Hippy's got his "way-back" machine cranked up on high! I remember some small DOS executables that worked the same way. They sounded pretty good. I might have some still on 5.25" floppies. Now - where did I put the 5.25" floppy drive? Hmmm....
Oh! you mean SAM! Surely the Prop should be able to handle the same thing!
OBC
▔▔▔▔▔▔▔▔▔▔▔▔▔▔▔▔▔▔▔▔▔▔▔▔ New to the Propeller?
Getting started with the Protoboard? - Propeller Cookbook
Got an SD card? - PropDOS
A Living Propeller FAQ - The Propeller Wiki (Got the Knowledge? Got a Moment? Add something today!)
An awful-sounding speech demo: (for educational purposes?)
Semi-failure to make type&say for SP0256 phonemes. Yucky test discouraged finishing the type&say feature.
It could work better, but I made it hastily and it has errors in the phonetic data pointer table.
Maybe when I get around to transferring old phoneme sets from 8-bit pre-PC machines it will work much better.
Written for Hydra, needs a few tweaks for other boards. Sufficient to make it try to say something else.
It doesn't come close to the Vocal Tract object, as it is a remake of something primitive from 1984.
I'm interested in making a system which any BS stamp can use,
not just the prop. I think this is the way to go on a new "chip"
equivalent since the previous chips are discontinued and increasingly
harder to find. If we build it, let's build it with simple and common
parts, and fewest components as possible and generic so it can run
on any microprocessor.
There's several projects that use a recording chip
to store sounds and retrieve them in specific sequence
but I don't know if the retrieval is fast enough. Anyone have data
on this?
Since we have Emics now, how about some wave files of the
Emic sounds? Then we can preserve both the man in the SPO256 and
the girl inside Emic. [noparse]:)[/noparse]
BTW, I really like the SPO256 sound, have used the chip in numerous
robots, and interfaced it to the Basic Stamps and various project boards.
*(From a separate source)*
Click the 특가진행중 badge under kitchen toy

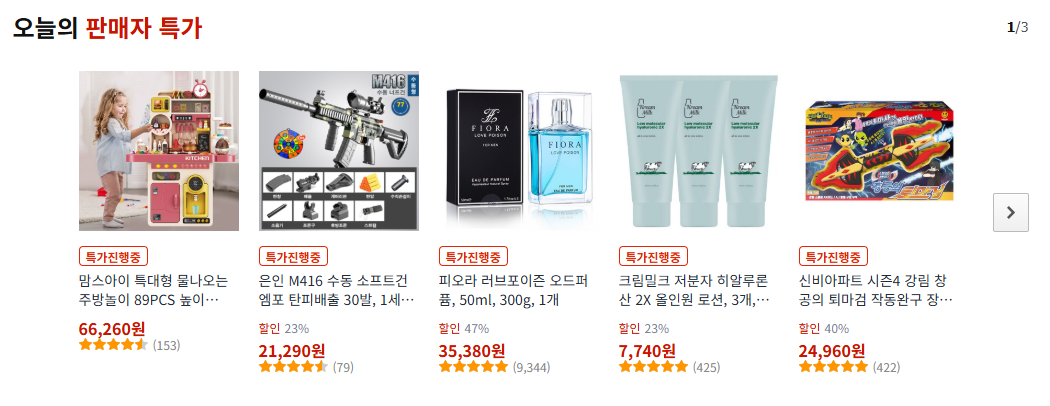(113, 256)
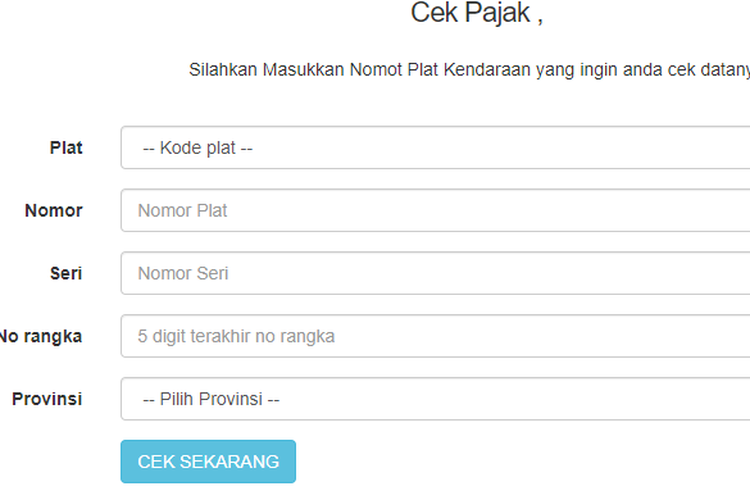The width and height of the screenshot is (750, 500).
Task: Click the Seri field label
Action: [x=66, y=273]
Since it can handle both phonemes and allophones, I was able to program
it in up to 7 languages.
One product I was involved in, as a lark, booted to the sound of a welcome message from one of the team's developer's children. Management liked it, so it was shipped that way.
I've used pre-generated phrases, and compressed them for storage. Voice is highly compressible, though if you plan to do anything fancy with it you run the risk patent infringement, but most standard compression works a treat. I seem to remember using delta compression (i.e. last value was 36, current value is 37, output delta of +1) followed by simple Huffman encoding of the deltas, as decompression didn't require much memory. Applying a low-pass filter of about 8 kHz (or less) helps when encoding. I used SoX to do the WAV-to-binary stuff and filtering.
To generate phrases I've used (both FREE):
- rsynth, which is a very simple vocal-tract simulator so it sounds quite artificial like Stephen Hawking's chair's synth.
- MBROLA, a highly advanced and high quality simulator that is available in binary only. MBROLA was a pain to use because it was so darn configurable, didn't really use text (though there are front-ends available for it), but with a little effort the quality was amazing.
Another popular software speech solution is Festival / Festivox.
One can also hire a voice actor for even better quality for commercial products.
Post Edited (Andrew E Mileski) : 12/9/2008 8:38:35 PM GMT
I basically wrote that to see if concantonating phonemes would work. It does (sort of). Since then, I've written a synth that generates and transitions the formants for the vowel frequencies. I also added limited noise generation which pretty much allows it to generate most sounds required for English.
I did some work on automatically extracting parameters from speech to get phoneme values and pretty much found that to be useless. The results sound like a bad vocoder. I did have success using the extracted parameters as a starting point and hand coding the parameters. The number of parameters per vowel is pretty low (~100 bytes).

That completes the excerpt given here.